Auszug:
^^^^^^^^

Eine öffentliche Last ist ein auf öffentlichem Recht beruhendes Grundpfandrecht am belasteten Grundstück. Sie betrifft Abgaben und Leistungen, die öffentlich-rechtlich erhoben werden und nicht auf einem privatrechtlichen Titel beruhen. Die öffentliche Last verpflichtet den Eigentümer des belasteten Grundstücks bei Nichtzahlung die Zwangsvollstreckung in dieses zu dulden. Für die Inanspruchnahme eines Grundstücks ist gem. § 191 Abs. 1 S. 1, 2. Alt. AO der Erlass eines Duldungsbescheides ausreichend.

Die öffentliche Last ist dabei in zweierlei Hinsicht abhängig vom Bestehen eines anderen Rechts:

1. Die Inanspruchnahme eines Grundstückseigentümers kann erst erfolgen, wenn die sogenannte sachliche Beitragspflicht besteht, d.h. das Grundstück durch die mit dem Beitrag abzugeltende Maßnahme die Möglichkeit der Inanspruchnahme eines Vorteils erlangt hat.

2. Die Duldungspflicht setzt darüber hinaus ferner voraus, dass ein auf dieser sachlichen Beitragspflicht beruhender Heranziehungsbescheid dem Grundstückseigentümer formwirksam bekanntgegeben wurde. Dadurch entsteht die sogenannte persönliche Beitragspflicht.

Im Regelfall fallen Grundstückseigentümer und persönlich Beitragspflichtiger in einer Person zusammen. Solang der persönlich Beitragspflichtige auch Eigentümer des Grundstücks ist, haftet er für die Beitragsforderung mit seinem gesamten Vermögen einschließlich des Grundstücks.

^^^^^^^^

Ausgangsdaten:
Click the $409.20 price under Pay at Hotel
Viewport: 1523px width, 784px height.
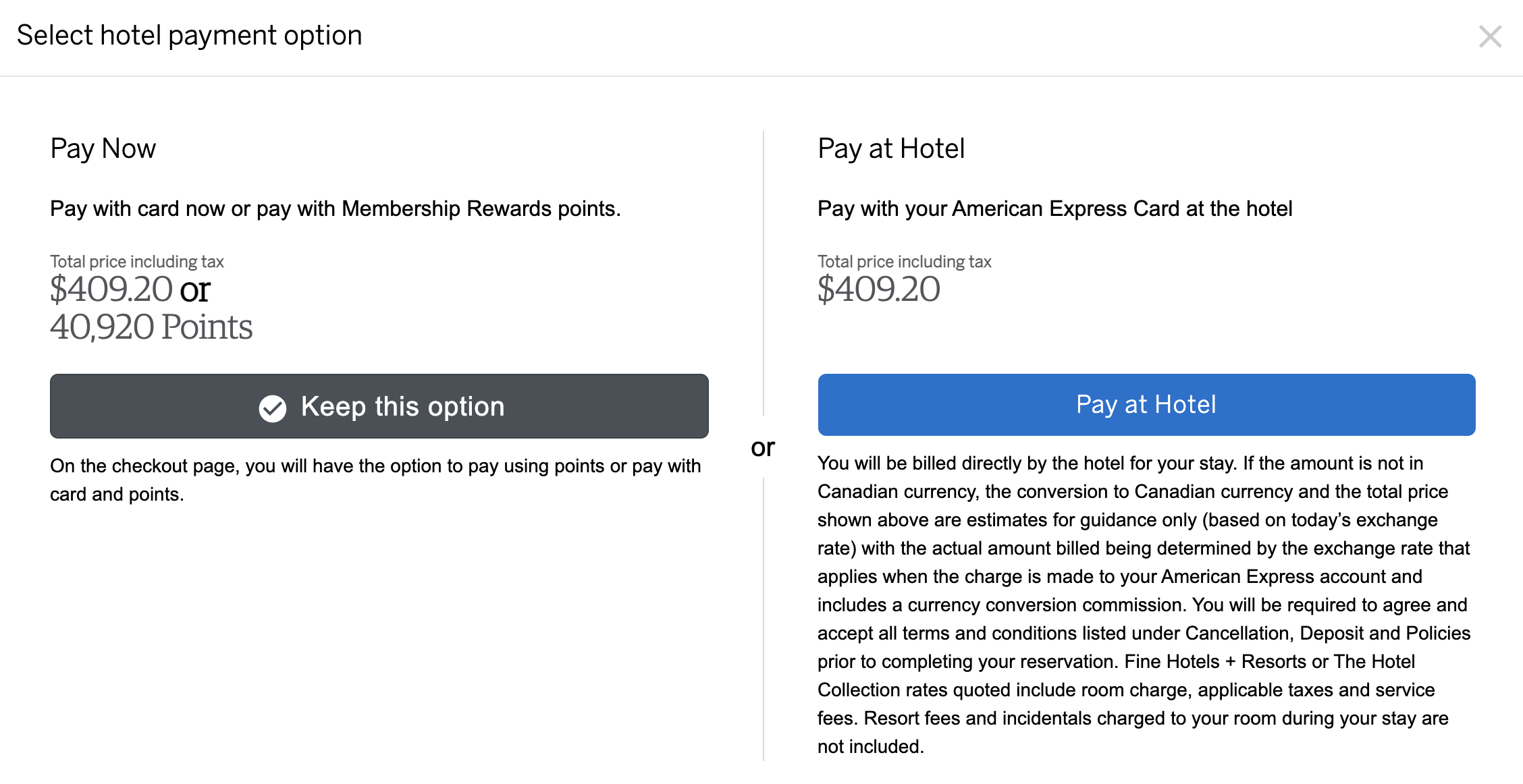[x=878, y=289]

^^^^^^^^

Zur Auswertung:
- A) Beantworte zum Auszug über die öffentliche Last:
(i) Welcher Bescheid reicht nach § 191 Abs. 1 S. 1, 2. Alt. AO für die Inanspruchnahme eines Grundstücks aus?
(ii) Wodurch entsteht die persönliche Beitragspflicht?
(iii) Womit haftet der persönlich Beitragspflichtige, solange er auch Eigentümer des Grundstücks ist?
- B) Führe den Auszug über die öffentliche Last ab seinem letzten Satz weiter.
Die Daten stehen in keinem Zusammenhang mit dem Auszug.

Antworten:
- A)
(i) Der Erlass eines Duldungsbescheides.
(ii) Sie entsteht dadurch, dass ein auf der sachlichen Beitragspflicht beruhender Heranziehungsbescheid dem Grundstückseigentümer formwirksam bekanntgegeben wird.
(iii) Mit seinem gesamten Vermögen einschließlich des Grundstücks.

- B)
Wechselt nunmehr in der Folgezeit das Eigentum, so wie im Fall der Bürgerin, bleibt die persönliche Beitragspflicht des Voreigentümers auch nach einem Grundstücksübergang bestehen. Er haftet weiter mit seinem gesamten Vermögen, welches naturgemäß um das Grundstück vermindert ist.

Der neue Eigentümer ist nicht selbst persönlich beitragspflichtig, haftet aber dinglich, d.h. nur mit seinem Grundstück, nicht mit seinem Vermögen. Dies mag besonders in den Fällen, in denen das Grundstück den wesentlichen Teil des Vermögens ausmacht, zugegebenermaßen eine seltsame Unterscheidung darstellen.

Untechnisch ausgedrückt war die Bürgerin also nicht als Person Schuldnerin der Beitragsforderung, vielmehr war das Grundstück selbst belastet, d.h. das Grundstück „haftet“ für die Forderung – egal, wem es gerade gehört. Um eine Zwangsvollstreckung in das Grundstück zu vermeiden, steht es dem aktuellen Eigentümer frei, die öffentliche Abgabenforderung zu befriedigen. Anders gewendet: Aus der Grundstücksgebundenheit der öffentlichen Lasten resultiert, dass die Zahlungsverpflichtung unabhängig vom Zeitpunkt ihres Entstehens den jeweiligen Grundstückseigentümer im Zeitpunkt der Inanspruchnahme trifft.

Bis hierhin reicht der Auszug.